*** Data extract Section Begins ***

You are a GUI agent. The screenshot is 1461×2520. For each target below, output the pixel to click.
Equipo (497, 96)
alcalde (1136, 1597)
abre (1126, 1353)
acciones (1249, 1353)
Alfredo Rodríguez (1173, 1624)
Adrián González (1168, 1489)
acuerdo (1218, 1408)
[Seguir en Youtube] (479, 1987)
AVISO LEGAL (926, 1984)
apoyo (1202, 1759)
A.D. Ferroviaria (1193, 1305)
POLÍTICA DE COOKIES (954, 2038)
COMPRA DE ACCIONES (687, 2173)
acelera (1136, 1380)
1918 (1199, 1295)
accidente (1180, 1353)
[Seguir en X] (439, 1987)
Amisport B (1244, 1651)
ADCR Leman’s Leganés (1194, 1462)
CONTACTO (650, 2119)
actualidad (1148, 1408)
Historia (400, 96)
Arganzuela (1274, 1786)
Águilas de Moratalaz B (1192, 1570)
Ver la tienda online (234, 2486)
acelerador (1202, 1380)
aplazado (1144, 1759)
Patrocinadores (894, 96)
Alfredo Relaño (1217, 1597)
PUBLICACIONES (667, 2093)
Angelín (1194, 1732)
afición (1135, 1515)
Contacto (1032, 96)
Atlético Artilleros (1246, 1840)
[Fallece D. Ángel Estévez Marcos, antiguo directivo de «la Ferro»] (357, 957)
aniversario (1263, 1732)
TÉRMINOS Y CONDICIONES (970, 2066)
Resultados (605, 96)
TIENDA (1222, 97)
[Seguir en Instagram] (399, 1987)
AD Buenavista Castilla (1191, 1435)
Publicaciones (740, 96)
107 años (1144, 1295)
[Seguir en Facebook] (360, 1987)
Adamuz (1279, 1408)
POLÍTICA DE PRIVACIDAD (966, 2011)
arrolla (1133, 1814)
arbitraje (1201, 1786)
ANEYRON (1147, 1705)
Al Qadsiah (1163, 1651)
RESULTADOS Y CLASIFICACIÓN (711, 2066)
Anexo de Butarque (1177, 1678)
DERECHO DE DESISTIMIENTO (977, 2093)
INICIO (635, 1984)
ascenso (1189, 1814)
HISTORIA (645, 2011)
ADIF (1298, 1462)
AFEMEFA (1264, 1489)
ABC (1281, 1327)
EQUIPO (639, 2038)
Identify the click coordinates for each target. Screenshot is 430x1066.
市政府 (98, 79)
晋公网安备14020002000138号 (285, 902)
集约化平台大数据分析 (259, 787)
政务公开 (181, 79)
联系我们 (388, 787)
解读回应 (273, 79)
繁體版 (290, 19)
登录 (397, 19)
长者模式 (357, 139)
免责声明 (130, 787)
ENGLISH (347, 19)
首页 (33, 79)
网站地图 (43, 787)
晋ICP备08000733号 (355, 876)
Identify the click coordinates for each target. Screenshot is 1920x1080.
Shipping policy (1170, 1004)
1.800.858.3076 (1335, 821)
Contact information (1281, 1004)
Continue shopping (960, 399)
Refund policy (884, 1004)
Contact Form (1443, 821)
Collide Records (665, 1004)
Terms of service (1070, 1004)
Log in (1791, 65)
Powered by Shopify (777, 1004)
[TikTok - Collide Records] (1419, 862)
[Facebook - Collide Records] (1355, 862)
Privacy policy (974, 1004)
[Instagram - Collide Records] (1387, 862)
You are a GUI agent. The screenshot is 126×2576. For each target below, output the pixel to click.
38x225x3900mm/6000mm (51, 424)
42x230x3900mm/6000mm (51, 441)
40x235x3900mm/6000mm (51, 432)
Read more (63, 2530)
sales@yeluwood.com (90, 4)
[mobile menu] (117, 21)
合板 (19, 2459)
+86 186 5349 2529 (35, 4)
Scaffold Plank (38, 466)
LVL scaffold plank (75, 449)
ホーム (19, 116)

*** Data extract Section Ends ***

- **What to produce**
Every entry above should come back exactly as written.

- **Task output**
You are a GUI agent. The screenshot is 1461×2520. For each target below, output the pixel to click.
Equipo (497, 96)
alcalde (1136, 1597)
abre (1126, 1353)
acciones (1249, 1353)
Alfredo Rodríguez (1173, 1624)
Adrián González (1168, 1489)
acuerdo (1218, 1408)
[Seguir en Youtube] (479, 1987)
AVISO LEGAL (926, 1984)
apoyo (1202, 1759)
A.D. Ferroviaria (1193, 1305)
POLÍTICA DE COOKIES (954, 2038)
COMPRA DE ACCIONES (687, 2173)
acelera (1136, 1380)
1918 (1199, 1295)
accidente (1180, 1353)
[Seguir en X] (439, 1987)
Amisport B (1244, 1651)
ADCR Leman’s Leganés (1194, 1462)
CONTACTO (650, 2119)
actualidad (1148, 1408)
Historia (400, 96)
Arganzuela (1274, 1786)
Águilas de Moratalaz B (1192, 1570)
Ver la tienda online (234, 2486)
acelerador (1202, 1380)
aplazado (1144, 1759)
Patrocinadores (894, 96)
Alfredo Relaño (1217, 1597)
PUBLICACIONES (667, 2093)
Angelín (1194, 1732)
afición (1135, 1515)
Contacto (1032, 96)
Atlético Artilleros (1246, 1840)
[Fallece D. Ángel Estévez Marcos, antiguo directivo de «la Ferro»] (357, 957)
aniversario (1263, 1732)
TÉRMINOS Y CONDICIONES (970, 2066)
Resultados (605, 96)
TIENDA (1222, 97)
[Seguir en Instagram] (399, 1987)
AD Buenavista Castilla (1191, 1435)
Publicaciones (740, 96)
107 años (1144, 1295)
[Seguir en Facebook] (360, 1987)
Adamuz (1279, 1408)
POLÍTICA DE PRIVACIDAD (966, 2011)
arrolla (1133, 1814)
arbitraje (1201, 1786)
ANEYRON (1147, 1705)
Al Qadsiah (1163, 1651)
RESULTADOS Y CLASIFICACIÓN (711, 2066)
Anexo de Butarque (1177, 1678)
DERECHO DE DESISTIMIENTO (977, 2093)
INICIO (635, 1984)
ascenso (1189, 1814)
HISTORIA (645, 2011)
ADIF (1298, 1462)
AFEMEFA (1264, 1489)
ABC (1281, 1327)
EQUIPO (639, 2038)
Identify the click coordinates for each target. Screenshot is 430x1066.
市政府 (98, 79)
晋公网安备14020002000138号 (285, 902)
集约化平台大数据分析 (259, 787)
政务公开 (181, 79)
联系我们 (388, 787)
解读回应 (273, 79)
繁體版 (290, 19)
登录 (397, 19)
长者模式 (357, 139)
免责声明 (130, 787)
ENGLISH (347, 19)
首页 (33, 79)
网站地图 (43, 787)
晋ICP备08000733号 (355, 876)
Identify the click coordinates for each target. Screenshot is 1920x1080.
Shipping policy (1170, 1004)
1.800.858.3076 (1335, 821)
Contact information (1281, 1004)
Continue shopping (960, 399)
Refund policy (884, 1004)
Contact Form (1443, 821)
Collide Records (665, 1004)
Terms of service (1070, 1004)
Log in (1791, 65)
Powered by Shopify (777, 1004)
[TikTok - Collide Records] (1419, 862)
[Facebook - Collide Records] (1355, 862)
Privacy policy (974, 1004)
[Instagram - Collide Records] (1387, 862)
You are a GUI agent. The screenshot is 126×2576. For each target below, output the pixel to click.
38x225x3900mm/6000mm (51, 424)
42x230x3900mm/6000mm (51, 441)
40x235x3900mm/6000mm (51, 432)
Read more (63, 2530)
sales@yeluwood.com (90, 4)
[mobile menu] (117, 21)
合板 (19, 2459)
+86 186 5349 2529 (35, 4)
Scaffold Plank (38, 466)
LVL scaffold plank (75, 449)
ホーム (19, 116)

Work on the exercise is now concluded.